There was a coincidental, but important, thread running through the articles in this week’s issue of Computer Weekly magazine. Take a look: Barclays encrypting software applications; the EU boosting its cyber defences; the debate over security in the cloud; and the challenge of tackling phishing.
It is entirely by coincidence that so many security-related stories have made it into this issue – and equally timely as the world witnesses what has been called the first ever cyber weapon attack, the Stuxnet worm.
According to virus experts, Stuxnet is the most sophisticated malware yet created, targeting industrial control systems in a way that genuinely raises the prospect of a Hollywood movie-style covert attack on a strategic facility. The worm has the potential to alter equipment settings such as temperature controls. It has been suggested that Iran’s nuclear processing plant is a possible target, and now it seems Stuxnet has reached China.
If those experts are correct, Stuxnet represents a serious escalation in the fight against cybercrime.
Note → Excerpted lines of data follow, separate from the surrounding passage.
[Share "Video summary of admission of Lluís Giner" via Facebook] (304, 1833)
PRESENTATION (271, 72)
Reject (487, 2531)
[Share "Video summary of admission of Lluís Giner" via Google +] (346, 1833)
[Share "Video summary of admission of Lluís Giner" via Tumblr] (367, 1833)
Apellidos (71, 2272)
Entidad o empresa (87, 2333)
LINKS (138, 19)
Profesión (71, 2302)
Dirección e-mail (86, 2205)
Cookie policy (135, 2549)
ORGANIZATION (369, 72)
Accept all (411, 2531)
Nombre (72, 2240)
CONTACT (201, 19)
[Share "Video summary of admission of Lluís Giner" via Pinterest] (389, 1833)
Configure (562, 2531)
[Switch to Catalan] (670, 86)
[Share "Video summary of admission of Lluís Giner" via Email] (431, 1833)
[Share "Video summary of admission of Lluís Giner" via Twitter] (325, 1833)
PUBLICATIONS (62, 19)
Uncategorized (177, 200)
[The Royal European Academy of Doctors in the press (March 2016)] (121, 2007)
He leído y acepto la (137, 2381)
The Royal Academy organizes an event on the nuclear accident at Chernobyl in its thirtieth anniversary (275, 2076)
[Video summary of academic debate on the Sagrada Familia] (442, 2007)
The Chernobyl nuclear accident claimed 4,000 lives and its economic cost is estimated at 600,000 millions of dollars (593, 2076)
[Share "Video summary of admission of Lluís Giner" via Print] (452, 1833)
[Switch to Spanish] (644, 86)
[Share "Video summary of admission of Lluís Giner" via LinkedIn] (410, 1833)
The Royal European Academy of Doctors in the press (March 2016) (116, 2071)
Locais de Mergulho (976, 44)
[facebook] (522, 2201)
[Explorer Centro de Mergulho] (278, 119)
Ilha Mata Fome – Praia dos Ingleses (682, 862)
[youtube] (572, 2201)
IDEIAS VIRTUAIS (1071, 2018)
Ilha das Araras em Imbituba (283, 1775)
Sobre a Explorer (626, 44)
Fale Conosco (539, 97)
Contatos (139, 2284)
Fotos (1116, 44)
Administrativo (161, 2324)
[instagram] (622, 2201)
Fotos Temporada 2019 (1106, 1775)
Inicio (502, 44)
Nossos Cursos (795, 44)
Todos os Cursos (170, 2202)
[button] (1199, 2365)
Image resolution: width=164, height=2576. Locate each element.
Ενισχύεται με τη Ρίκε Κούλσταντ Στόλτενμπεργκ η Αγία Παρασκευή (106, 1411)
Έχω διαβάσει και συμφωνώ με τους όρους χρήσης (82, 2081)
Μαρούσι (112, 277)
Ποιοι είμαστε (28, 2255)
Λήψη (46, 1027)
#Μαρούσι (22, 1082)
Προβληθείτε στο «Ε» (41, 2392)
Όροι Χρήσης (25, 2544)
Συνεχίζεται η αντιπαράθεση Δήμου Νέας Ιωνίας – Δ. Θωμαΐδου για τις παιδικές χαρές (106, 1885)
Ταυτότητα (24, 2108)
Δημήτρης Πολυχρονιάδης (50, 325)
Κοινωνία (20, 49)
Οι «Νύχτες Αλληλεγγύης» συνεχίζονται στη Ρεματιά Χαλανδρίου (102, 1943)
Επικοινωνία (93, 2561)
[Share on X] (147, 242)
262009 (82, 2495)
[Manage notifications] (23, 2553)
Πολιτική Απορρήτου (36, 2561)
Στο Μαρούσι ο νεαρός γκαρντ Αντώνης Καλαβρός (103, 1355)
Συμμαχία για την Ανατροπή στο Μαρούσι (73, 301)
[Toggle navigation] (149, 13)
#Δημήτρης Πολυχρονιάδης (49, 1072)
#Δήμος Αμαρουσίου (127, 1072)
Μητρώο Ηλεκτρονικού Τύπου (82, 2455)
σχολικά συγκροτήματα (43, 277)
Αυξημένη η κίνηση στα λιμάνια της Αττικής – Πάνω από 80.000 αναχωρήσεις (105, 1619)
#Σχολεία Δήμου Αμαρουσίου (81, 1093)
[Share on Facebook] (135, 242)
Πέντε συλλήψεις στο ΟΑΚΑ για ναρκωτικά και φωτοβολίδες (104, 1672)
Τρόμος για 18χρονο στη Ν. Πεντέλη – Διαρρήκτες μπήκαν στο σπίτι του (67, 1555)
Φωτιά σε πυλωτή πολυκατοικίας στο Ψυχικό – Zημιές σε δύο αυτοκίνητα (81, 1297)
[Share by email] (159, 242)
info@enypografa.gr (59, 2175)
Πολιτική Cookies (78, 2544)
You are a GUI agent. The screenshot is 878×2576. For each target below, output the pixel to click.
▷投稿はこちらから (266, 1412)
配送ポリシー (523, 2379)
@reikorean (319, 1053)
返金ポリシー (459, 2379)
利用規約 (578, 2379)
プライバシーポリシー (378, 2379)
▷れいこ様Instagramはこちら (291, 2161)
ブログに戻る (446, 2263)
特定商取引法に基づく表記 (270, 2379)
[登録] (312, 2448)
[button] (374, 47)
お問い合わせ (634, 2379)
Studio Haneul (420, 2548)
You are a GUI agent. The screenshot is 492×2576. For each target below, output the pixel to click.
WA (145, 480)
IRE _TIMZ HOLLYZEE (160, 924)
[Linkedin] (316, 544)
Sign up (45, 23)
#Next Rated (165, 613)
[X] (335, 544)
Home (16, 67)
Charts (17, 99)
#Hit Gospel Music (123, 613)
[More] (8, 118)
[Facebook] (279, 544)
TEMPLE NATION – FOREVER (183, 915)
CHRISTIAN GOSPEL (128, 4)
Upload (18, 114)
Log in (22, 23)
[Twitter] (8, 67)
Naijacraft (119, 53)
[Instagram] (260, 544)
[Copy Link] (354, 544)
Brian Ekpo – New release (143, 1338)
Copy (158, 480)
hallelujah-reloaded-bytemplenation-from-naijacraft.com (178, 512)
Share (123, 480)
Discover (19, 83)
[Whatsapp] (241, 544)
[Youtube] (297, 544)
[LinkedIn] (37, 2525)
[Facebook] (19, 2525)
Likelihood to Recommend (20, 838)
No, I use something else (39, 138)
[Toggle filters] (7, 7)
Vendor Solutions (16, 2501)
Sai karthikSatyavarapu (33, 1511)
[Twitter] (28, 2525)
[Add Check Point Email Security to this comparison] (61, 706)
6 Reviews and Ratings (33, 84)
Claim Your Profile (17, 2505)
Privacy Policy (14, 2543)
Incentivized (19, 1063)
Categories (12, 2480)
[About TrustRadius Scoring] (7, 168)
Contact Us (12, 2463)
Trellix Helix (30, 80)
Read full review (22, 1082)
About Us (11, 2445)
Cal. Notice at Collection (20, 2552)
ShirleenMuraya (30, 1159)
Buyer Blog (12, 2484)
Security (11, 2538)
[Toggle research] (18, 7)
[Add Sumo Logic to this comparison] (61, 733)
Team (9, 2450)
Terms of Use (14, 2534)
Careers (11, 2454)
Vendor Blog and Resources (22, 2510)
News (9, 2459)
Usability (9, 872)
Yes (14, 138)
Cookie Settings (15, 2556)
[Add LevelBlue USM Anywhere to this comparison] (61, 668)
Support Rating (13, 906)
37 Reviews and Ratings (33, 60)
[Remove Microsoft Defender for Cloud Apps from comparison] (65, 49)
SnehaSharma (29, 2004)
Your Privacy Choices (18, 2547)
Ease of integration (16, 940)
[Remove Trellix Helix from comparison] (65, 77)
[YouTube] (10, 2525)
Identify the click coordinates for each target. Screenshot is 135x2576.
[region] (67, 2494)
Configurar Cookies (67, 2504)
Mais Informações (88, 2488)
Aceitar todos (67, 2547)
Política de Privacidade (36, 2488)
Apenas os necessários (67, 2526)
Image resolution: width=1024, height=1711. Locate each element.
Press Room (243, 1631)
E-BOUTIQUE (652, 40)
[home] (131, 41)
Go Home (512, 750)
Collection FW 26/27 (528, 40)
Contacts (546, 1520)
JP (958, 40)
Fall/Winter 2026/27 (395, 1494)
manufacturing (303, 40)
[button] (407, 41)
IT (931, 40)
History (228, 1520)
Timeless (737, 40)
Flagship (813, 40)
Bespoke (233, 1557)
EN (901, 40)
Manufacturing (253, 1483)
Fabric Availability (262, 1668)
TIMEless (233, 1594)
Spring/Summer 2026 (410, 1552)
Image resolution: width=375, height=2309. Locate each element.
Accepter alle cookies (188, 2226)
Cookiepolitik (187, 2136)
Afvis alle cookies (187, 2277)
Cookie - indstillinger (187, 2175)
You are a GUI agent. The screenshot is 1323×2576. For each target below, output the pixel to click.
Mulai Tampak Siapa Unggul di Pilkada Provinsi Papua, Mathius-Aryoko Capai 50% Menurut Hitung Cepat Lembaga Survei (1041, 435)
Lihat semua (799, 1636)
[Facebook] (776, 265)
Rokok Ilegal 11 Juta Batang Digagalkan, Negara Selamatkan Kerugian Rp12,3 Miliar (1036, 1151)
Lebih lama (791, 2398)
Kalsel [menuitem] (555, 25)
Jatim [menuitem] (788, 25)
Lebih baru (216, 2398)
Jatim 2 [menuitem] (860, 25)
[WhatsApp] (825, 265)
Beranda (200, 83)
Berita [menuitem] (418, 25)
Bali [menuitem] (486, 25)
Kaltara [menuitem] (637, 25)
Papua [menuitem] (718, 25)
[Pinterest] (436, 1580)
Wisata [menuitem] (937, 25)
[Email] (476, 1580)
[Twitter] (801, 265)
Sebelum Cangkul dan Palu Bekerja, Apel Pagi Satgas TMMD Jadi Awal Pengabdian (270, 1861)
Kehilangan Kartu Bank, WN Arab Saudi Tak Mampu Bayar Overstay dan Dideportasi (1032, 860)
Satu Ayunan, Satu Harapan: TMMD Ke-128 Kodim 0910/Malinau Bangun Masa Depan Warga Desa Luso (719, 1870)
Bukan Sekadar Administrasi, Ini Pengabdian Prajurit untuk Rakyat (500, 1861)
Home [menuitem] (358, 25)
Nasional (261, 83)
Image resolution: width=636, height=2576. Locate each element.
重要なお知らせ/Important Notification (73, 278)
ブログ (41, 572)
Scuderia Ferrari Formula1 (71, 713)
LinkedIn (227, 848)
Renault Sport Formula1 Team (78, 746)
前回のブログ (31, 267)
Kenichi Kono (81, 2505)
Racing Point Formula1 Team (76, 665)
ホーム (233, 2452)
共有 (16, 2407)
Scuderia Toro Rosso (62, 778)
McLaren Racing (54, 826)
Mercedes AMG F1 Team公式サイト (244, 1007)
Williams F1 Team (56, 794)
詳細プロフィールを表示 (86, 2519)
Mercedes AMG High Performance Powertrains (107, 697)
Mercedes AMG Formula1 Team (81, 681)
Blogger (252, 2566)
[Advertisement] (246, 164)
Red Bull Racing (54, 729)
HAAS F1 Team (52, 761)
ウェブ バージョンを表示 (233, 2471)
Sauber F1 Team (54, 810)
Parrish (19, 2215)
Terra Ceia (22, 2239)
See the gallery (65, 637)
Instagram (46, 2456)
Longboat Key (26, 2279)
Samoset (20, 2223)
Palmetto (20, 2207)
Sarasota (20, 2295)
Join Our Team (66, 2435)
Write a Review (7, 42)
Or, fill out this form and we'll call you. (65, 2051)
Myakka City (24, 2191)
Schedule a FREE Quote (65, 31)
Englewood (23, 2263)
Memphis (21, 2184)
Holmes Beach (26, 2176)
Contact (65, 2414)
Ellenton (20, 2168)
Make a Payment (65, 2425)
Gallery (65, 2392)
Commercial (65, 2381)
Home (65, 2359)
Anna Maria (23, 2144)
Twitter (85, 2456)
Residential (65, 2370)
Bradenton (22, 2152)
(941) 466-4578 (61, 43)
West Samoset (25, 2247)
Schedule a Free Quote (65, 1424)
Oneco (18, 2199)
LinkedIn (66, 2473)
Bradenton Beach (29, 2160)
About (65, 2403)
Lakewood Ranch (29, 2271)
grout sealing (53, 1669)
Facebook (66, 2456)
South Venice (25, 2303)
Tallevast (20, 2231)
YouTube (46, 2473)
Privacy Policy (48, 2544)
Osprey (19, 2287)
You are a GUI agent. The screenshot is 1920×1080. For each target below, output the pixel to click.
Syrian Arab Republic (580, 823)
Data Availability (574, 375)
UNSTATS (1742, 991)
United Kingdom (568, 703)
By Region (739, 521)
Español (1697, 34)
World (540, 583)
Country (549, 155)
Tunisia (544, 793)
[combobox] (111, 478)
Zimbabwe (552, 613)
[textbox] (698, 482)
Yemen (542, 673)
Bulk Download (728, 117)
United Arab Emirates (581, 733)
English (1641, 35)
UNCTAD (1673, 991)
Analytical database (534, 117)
It has been suggested that the virus required significant financial and technical resources to create – on a scale only available to governments or major international organised crime groups.
If it all sounds a bit apocalyptic, then it is also easy to be cynical and point to cyber-scaremongering from the security software industry who can only benefit from such heightened fears.
Nonetheless, the threat is being taken very seriously – a US cyber security chief has even suggested in the past that the next international war will be in cyberspace.
For IT leaders, security is of course a top priority, an ever-present in strategic planning. It is unlikely that situation will change.
But what the emergence of new threats such as Stuxnet means is that information security cannot be seen as an IT issue – it has to be taken as seriously by the CEO as by the CIO. IT security is not an insurance policy, it is a strategic prerequisite for every modern internet-enabled organisation.